After the appointment was scheduled and the nurse went over all the pre-op notes with me and the receptionist stamped my parking ticket and I kicked the automatic door opener with my boot because I could—I could walk and run and hike and kick things as much as I wanted—I drove to the place where my mother lived now, where once again she was pacing the halls with her walker looking for the little bird who flew away.

“My daughter,” she said. “My daughter.”

“I’m right here, Ma.”

It was still hard not to use the word remember, as in “Remember me? I’m her. I’m your daughter.” But it was no longer impossible. She had been roaming farther afield this past week, Sylvia had told me on the phone, trying to get outside. Now her daughter was here, walking up and down the halls with her, the two of them and the tennis-balled walker, but she was still searching.

“I can’t find her,” she said. “She’s out there”—we were at the doorway of the Green Room and she jutted her chin at the wide black swatch of paint in front of the locked French doors—“but. But.”

“But,” I agreed, because it seemed right to agree. “You know, Ma, maybe she’s right here.”

She shook her head. No. No, she was not right here. We moved on down the hall to the juice station. Dixie cups only. Because of the remembrance—apple juice is good—and because of the forgetting—but I drank a cup of it just five minutes ago.

“My daughter.”

“Right here, Ma.”

“My daughter.”

Distract. Redirect. Put a stick in the spokes.

“Hey, Ma? I came to tell you that I’m going to get it fixed,” I said. “My heart.”

I expected her to frown and shake her head, to look down the hall and set the walker in motion again. But my mother surprised me. She reached up and touched my collarbone, traced it down to my heart.

“Good,” she said.





* * *





Talk to Chris, Sunshine and Brown said. Stop trying to imagine your way into his head. Stop trying to predict the way he’ll react. You’re not him, are you? Your name is Clara, not Chris. Stop trying to think your way through all the scenarios, all the what-if-thises and what-if-thats. He’s a grown-ass man; let him think and talk for himself. Stop putting off the conversation. Whether you have the gene or not, it’s a conversation that has to happen.
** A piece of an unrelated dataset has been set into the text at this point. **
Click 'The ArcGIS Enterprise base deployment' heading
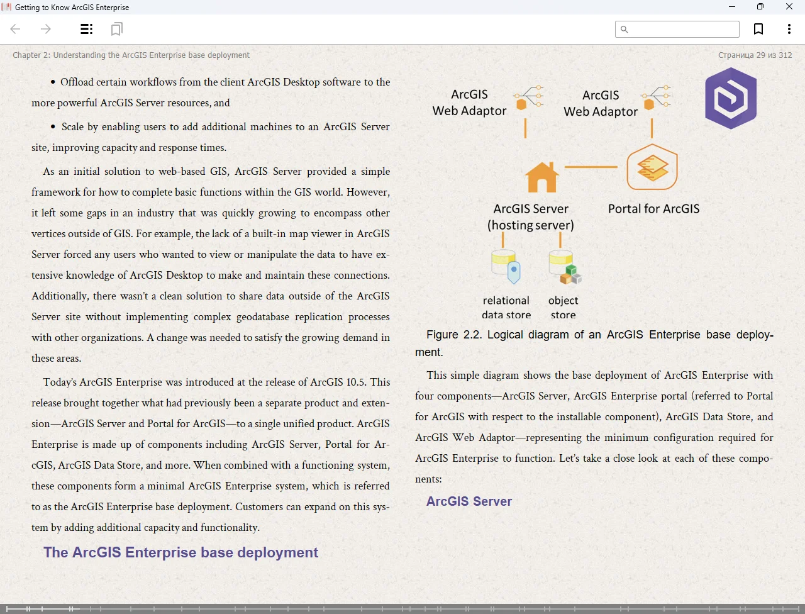Viewport: 805px width, 614px height. tap(180, 552)
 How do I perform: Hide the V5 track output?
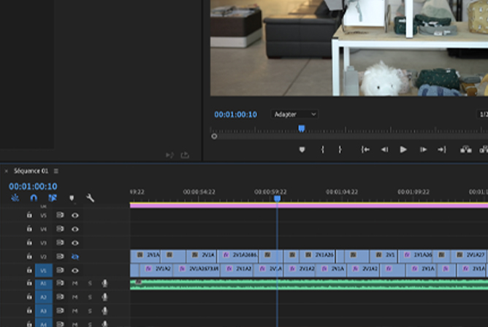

Variations on sentences spoken by them on various days or nights when my fear of the PSEN1 gene spiderwebbed itself into my thoughts about Chris.

Did they urge me to get the test or not get the test? No. What they urged me to do was talk to him.

Get in the goddamn car and drive up to Inlet and get out of the goddamn car and walk into that bar and Talk. To. Him.

That last one was me. Hell and damn were as far as Sunshine and Brown would go. I breathed in and breathed out and breathed in and breathed out and then into the car I got and up to Inlet I went. It was early evening but the bar was nigh-on deserted. That was what happened in the land of winter, this north country land of dark-at-five-p.m. Chris was making his way around the room with a bucket and a sponge and a towel, scrubbing the tables and drying them. Gayle must have left early. He looked up and smiled when the door scraped open. He never seemed surprised to see me.

“Can I help?” I said, and he handed me the towel. I copycatted his movements, compensating for lack of arm length by leaning over farther. Talk to him, Clara.

“So here’s the thing,” I said. We were on the third table now, and in a rhythm. It was like a dance. “I don’t just have a weird heart condition. It’s more complicated than that. Because my mother was officially diagnosed with early-onset Alzheimer’s, there is a fifty-percent chance that I carry one of the four genetic mutations that cause it, with PSEN1, which stands for presenilin-1, being by far the most common of the four.”